**Problem to solve:** Return each of the following rows unchanged, character for character.

Records from a dataset:
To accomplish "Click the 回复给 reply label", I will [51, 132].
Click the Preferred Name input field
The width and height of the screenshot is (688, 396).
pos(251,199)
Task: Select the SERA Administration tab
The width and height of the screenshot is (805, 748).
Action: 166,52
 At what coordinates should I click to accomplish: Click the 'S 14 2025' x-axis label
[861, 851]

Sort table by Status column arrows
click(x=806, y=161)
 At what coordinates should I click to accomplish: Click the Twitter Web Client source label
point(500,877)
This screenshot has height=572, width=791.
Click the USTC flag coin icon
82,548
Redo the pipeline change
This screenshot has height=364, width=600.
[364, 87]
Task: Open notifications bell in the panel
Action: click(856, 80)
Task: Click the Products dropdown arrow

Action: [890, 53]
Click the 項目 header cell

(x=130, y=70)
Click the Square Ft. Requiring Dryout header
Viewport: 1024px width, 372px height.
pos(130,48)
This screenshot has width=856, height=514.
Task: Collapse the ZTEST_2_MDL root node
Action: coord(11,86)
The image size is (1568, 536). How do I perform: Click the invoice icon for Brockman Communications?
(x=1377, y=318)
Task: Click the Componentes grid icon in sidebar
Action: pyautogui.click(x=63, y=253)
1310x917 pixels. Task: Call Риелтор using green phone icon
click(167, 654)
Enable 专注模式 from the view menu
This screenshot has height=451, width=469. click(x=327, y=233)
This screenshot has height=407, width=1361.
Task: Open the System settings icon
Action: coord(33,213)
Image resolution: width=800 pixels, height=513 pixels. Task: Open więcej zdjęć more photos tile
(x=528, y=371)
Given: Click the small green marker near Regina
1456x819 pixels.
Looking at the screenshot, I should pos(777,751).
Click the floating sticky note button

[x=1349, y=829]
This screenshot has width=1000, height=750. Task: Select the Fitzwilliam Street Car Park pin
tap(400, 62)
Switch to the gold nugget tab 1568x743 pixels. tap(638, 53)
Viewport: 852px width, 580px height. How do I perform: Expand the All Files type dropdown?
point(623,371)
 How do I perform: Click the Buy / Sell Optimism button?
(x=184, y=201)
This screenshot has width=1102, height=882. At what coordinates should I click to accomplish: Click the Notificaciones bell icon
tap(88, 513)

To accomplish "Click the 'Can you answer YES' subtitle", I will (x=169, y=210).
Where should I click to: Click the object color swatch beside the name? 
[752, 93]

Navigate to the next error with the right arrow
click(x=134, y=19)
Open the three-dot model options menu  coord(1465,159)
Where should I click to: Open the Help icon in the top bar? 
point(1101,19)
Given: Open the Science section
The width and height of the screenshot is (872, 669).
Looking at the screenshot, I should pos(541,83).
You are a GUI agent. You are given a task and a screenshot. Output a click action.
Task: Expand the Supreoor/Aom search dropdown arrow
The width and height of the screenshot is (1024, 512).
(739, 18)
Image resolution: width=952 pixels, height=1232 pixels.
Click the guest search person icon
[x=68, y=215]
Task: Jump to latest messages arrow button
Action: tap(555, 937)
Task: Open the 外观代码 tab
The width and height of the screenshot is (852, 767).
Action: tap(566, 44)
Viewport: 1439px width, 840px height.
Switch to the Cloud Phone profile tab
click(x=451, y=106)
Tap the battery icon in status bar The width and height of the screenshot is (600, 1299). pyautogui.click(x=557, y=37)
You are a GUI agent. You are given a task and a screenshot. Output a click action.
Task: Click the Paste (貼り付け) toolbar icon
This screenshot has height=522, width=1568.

**Task response:**
To accomplish "Click the 回复给 reply label", I will [51, 132].
Click the Preferred Name input field
The width and height of the screenshot is (688, 396).
pos(251,199)
Task: Select the SERA Administration tab
The width and height of the screenshot is (805, 748).
Action: 166,52
 At what coordinates should I click to accomplish: Click the 'S 14 2025' x-axis label
[861, 851]

Sort table by Status column arrows
click(x=806, y=161)
 At what coordinates should I click to accomplish: Click the Twitter Web Client source label
point(500,877)
This screenshot has height=572, width=791.
Click the USTC flag coin icon
82,548
Redo the pipeline change
This screenshot has height=364, width=600.
[364, 87]
Task: Open notifications bell in the panel
Action: click(856, 80)
Task: Click the Products dropdown arrow

Action: [890, 53]
Click the 項目 header cell

(x=130, y=70)
Click the Square Ft. Requiring Dryout header
Viewport: 1024px width, 372px height.
pos(130,48)
This screenshot has width=856, height=514.
Task: Collapse the ZTEST_2_MDL root node
Action: coord(11,86)
The image size is (1568, 536). How do I perform: Click the invoice icon for Brockman Communications?
(x=1377, y=318)
Task: Click the Componentes grid icon in sidebar
Action: pyautogui.click(x=63, y=253)
1310x917 pixels. Task: Call Риелтор using green phone icon
click(167, 654)
Enable 专注模式 from the view menu
This screenshot has height=451, width=469. click(x=327, y=233)
This screenshot has height=407, width=1361.
Task: Open the System settings icon
Action: coord(33,213)
Image resolution: width=800 pixels, height=513 pixels. Task: Open więcej zdjęć more photos tile
(x=528, y=371)
Given: Click the small green marker near Regina
1456x819 pixels.
Looking at the screenshot, I should pos(777,751).
Click the floating sticky note button

[x=1349, y=829]
This screenshot has width=1000, height=750. Task: Select the Fitzwilliam Street Car Park pin
tap(400, 62)
Switch to the gold nugget tab 1568x743 pixels. tap(638, 53)
Viewport: 852px width, 580px height. How do I perform: Expand the All Files type dropdown?
point(623,371)
 How do I perform: Click the Buy / Sell Optimism button?
(x=184, y=201)
This screenshot has width=1102, height=882. At what coordinates should I click to accomplish: Click the Notificaciones bell icon
tap(88, 513)

To accomplish "Click the 'Can you answer YES' subtitle", I will (x=169, y=210).
Where should I click to: Click the object color swatch beside the name? 
[752, 93]

Navigate to the next error with the right arrow
click(x=134, y=19)
Open the three-dot model options menu  coord(1465,159)
Where should I click to: Open the Help icon in the top bar? 
point(1101,19)
Given: Open the Science section
The width and height of the screenshot is (872, 669).
Looking at the screenshot, I should pos(541,83).
You are a GUI agent. You are given a task and a screenshot. Output a click action.
Task: Expand the Supreoor/Aom search dropdown arrow
The width and height of the screenshot is (1024, 512).
(739, 18)
Image resolution: width=952 pixels, height=1232 pixels.
Click the guest search person icon
[x=68, y=215]
Task: Jump to latest messages arrow button
Action: tap(555, 937)
Task: Open the 外观代码 tab
The width and height of the screenshot is (852, 767).
Action: tap(566, 44)
Viewport: 1439px width, 840px height.
Switch to the Cloud Phone profile tab
click(x=451, y=106)
Tap the battery icon in status bar The width and height of the screenshot is (600, 1299). pyautogui.click(x=557, y=37)
You are a GUI agent. You are given a task and a screenshot. Output a click action.
Task: Click the Paste (貼り付け) toolbar icon
This screenshot has height=522, width=1568.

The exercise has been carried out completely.